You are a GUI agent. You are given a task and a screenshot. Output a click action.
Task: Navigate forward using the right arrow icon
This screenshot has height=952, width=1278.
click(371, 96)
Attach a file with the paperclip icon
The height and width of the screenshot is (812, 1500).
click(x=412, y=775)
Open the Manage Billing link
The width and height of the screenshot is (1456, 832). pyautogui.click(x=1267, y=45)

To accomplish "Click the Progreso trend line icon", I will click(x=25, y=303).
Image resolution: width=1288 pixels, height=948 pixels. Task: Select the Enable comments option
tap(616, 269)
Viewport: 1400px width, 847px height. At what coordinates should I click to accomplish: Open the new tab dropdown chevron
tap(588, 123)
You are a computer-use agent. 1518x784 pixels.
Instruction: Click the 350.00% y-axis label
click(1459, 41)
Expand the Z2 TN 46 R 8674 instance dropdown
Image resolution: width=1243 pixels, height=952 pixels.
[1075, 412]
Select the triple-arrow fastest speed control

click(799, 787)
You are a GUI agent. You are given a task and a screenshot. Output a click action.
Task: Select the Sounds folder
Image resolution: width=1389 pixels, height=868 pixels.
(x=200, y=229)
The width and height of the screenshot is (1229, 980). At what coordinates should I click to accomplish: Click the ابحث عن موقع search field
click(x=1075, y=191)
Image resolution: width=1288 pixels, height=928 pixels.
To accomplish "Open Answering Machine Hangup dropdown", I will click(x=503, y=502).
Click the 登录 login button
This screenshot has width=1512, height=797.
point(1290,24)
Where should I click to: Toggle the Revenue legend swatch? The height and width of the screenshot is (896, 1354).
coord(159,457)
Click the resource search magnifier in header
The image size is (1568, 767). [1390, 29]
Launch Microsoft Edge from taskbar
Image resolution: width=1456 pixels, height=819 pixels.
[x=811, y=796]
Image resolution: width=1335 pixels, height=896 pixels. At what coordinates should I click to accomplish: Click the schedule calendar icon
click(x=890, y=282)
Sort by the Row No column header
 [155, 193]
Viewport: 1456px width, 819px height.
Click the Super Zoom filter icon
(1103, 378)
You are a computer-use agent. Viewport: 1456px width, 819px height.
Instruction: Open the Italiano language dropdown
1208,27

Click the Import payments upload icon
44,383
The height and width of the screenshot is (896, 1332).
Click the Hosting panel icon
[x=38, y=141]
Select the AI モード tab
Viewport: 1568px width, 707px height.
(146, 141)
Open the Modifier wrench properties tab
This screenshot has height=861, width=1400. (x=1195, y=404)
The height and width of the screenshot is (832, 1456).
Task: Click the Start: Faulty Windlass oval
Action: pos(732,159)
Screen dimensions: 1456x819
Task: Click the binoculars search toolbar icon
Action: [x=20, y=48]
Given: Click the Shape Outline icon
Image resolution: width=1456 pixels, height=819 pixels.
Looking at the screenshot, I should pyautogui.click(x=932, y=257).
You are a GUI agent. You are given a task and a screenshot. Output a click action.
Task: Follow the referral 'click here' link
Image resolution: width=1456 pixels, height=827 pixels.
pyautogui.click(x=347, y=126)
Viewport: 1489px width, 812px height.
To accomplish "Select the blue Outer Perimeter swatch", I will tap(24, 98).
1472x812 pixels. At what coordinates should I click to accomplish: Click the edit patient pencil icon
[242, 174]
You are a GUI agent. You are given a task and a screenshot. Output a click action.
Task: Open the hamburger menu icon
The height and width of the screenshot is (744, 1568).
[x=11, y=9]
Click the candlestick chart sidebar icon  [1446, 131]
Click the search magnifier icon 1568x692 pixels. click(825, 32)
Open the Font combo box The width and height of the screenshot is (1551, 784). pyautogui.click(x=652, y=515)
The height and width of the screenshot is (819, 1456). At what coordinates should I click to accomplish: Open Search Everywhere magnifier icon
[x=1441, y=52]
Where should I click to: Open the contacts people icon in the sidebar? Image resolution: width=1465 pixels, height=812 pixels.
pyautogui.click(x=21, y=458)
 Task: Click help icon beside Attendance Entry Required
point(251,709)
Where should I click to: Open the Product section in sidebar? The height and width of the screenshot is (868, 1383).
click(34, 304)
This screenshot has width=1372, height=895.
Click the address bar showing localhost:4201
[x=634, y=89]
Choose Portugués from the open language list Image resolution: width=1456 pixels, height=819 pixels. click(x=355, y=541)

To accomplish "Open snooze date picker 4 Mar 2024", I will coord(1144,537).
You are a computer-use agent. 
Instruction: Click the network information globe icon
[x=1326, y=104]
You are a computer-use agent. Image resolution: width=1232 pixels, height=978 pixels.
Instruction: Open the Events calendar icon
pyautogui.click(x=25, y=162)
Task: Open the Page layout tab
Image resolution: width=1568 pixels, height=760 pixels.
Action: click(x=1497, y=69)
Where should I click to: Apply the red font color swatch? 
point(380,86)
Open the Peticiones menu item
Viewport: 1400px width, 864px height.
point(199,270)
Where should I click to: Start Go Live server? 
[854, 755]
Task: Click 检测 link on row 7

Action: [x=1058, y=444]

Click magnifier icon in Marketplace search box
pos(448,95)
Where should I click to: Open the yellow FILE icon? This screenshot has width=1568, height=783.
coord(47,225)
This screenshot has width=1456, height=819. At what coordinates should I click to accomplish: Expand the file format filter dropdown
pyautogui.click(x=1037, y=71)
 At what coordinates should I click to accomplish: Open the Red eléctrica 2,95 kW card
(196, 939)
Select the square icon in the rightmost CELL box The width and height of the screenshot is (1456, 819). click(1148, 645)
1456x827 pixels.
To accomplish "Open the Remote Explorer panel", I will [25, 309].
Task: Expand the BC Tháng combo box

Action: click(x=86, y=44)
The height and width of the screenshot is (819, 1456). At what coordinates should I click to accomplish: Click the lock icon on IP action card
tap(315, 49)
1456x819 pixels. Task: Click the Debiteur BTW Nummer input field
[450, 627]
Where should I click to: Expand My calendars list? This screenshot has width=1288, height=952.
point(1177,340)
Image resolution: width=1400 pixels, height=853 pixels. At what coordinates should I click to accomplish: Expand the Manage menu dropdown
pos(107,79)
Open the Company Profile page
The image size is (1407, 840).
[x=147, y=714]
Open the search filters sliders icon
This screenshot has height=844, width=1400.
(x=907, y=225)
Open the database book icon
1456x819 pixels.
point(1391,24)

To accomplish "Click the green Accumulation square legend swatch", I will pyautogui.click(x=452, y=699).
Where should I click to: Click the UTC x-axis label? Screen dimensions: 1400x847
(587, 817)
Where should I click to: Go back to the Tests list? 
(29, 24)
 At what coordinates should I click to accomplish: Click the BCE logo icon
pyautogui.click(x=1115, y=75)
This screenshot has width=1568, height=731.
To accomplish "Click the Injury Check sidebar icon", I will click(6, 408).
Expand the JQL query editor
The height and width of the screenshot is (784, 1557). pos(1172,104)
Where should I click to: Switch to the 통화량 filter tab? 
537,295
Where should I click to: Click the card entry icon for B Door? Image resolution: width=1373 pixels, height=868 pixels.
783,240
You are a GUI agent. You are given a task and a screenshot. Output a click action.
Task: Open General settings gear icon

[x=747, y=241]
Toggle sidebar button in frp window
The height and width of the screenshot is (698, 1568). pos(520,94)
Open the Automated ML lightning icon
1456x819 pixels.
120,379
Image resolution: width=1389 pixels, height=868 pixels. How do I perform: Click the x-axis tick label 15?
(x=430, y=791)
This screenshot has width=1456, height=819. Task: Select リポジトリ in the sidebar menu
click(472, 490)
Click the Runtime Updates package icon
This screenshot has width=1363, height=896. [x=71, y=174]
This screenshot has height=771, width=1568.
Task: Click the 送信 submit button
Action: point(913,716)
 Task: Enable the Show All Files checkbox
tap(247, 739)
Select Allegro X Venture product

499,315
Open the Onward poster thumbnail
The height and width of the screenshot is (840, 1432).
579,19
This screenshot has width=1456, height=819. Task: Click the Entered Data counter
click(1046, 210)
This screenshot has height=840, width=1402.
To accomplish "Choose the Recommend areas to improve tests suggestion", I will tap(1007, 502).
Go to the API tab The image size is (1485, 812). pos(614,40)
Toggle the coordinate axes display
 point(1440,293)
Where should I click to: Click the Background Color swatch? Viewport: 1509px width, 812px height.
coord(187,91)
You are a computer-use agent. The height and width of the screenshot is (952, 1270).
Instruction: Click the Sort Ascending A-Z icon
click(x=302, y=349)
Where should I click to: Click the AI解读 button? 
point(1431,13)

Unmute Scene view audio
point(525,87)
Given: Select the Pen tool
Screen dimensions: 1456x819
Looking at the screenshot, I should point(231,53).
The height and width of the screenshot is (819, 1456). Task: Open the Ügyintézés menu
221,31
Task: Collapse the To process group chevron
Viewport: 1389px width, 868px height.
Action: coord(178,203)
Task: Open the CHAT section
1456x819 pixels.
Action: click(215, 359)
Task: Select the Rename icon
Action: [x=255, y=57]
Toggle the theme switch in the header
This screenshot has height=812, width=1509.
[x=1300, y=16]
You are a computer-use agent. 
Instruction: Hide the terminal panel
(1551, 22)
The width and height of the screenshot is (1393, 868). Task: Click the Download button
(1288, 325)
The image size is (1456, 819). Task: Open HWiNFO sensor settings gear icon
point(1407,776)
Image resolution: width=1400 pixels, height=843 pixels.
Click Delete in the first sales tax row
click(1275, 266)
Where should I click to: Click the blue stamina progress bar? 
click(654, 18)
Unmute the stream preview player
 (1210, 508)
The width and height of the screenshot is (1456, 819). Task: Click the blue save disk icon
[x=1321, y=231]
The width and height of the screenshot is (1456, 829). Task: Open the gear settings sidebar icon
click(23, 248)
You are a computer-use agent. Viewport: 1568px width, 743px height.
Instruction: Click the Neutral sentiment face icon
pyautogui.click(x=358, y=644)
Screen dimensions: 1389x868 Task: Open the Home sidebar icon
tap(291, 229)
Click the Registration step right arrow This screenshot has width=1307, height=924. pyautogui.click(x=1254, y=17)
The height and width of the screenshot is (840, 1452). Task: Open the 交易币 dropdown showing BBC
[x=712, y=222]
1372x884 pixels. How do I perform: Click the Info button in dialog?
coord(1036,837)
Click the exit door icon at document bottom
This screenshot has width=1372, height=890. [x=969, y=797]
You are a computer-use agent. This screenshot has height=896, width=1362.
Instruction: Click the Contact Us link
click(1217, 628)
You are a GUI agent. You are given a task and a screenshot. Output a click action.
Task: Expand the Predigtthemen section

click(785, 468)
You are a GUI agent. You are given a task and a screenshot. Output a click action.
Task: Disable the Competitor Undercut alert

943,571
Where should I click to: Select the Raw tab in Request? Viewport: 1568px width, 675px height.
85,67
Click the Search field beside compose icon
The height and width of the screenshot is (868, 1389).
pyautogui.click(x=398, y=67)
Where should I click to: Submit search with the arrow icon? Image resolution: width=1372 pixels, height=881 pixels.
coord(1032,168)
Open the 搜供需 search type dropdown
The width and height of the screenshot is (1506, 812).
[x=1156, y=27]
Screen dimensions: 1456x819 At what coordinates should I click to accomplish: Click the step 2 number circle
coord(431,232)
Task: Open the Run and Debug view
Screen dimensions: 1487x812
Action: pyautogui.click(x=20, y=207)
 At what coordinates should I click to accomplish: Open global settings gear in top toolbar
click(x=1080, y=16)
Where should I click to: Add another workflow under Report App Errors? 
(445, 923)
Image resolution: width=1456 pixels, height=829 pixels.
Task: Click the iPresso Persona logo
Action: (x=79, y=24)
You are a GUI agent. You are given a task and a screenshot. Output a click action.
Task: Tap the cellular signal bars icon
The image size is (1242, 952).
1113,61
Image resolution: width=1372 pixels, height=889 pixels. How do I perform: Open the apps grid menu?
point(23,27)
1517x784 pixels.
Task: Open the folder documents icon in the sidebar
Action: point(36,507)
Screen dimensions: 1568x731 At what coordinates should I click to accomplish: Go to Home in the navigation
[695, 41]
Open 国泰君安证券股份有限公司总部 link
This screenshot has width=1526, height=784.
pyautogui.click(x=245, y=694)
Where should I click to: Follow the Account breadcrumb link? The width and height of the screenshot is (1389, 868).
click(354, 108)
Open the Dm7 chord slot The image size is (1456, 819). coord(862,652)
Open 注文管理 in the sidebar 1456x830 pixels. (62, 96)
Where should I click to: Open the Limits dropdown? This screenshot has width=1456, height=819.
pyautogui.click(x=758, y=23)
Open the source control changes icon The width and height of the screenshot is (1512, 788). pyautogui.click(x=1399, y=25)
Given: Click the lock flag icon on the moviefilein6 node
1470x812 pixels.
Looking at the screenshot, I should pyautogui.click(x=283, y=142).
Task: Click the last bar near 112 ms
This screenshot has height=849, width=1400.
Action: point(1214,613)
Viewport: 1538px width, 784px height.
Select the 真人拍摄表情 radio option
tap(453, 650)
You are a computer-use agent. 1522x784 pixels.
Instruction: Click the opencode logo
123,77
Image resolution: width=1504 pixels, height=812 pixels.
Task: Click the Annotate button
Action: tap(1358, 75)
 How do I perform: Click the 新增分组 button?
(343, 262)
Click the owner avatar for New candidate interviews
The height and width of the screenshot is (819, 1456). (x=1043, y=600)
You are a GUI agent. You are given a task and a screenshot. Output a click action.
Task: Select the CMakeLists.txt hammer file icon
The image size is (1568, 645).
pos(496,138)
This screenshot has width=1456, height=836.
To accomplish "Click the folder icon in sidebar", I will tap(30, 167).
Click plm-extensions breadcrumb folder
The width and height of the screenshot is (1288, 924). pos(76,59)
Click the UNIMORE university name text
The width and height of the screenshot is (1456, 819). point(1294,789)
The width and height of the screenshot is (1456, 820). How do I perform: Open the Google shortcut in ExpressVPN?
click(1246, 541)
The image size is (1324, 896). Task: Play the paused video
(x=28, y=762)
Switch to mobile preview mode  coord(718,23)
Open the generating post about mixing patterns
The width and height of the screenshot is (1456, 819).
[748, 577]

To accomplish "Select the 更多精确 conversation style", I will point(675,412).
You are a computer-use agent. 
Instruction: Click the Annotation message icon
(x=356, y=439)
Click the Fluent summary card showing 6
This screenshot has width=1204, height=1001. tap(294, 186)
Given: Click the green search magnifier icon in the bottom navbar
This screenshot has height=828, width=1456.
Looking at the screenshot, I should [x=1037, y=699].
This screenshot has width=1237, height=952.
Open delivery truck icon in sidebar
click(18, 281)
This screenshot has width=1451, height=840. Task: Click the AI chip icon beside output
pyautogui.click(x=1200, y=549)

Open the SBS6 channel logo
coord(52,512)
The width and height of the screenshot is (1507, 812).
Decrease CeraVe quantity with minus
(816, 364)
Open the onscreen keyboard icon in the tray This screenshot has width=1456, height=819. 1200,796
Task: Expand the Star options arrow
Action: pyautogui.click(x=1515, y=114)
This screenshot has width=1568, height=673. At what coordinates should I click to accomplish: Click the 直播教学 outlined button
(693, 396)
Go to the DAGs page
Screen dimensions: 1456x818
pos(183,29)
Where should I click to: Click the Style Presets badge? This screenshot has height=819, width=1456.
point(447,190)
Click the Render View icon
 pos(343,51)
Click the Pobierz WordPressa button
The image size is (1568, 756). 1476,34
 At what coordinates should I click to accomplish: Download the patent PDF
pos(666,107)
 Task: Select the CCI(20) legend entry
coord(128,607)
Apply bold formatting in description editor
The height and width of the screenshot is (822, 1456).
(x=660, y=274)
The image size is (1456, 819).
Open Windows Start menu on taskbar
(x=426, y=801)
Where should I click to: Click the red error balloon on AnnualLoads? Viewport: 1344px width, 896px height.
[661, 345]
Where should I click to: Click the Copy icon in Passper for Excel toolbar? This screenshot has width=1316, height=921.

━━━━━━━━━━━━━━━━━━━━

▶ **EXERCISE DETAILS**: Show the lines from the data above that contain the string "square".

▶ **SOLUTION**:
Select the square icon in the rightmost CELL box The width and height of the screenshot is (1456, 819). click(1148, 645)
To accomplish "Click the green Accumulation square legend swatch", I will pyautogui.click(x=452, y=699).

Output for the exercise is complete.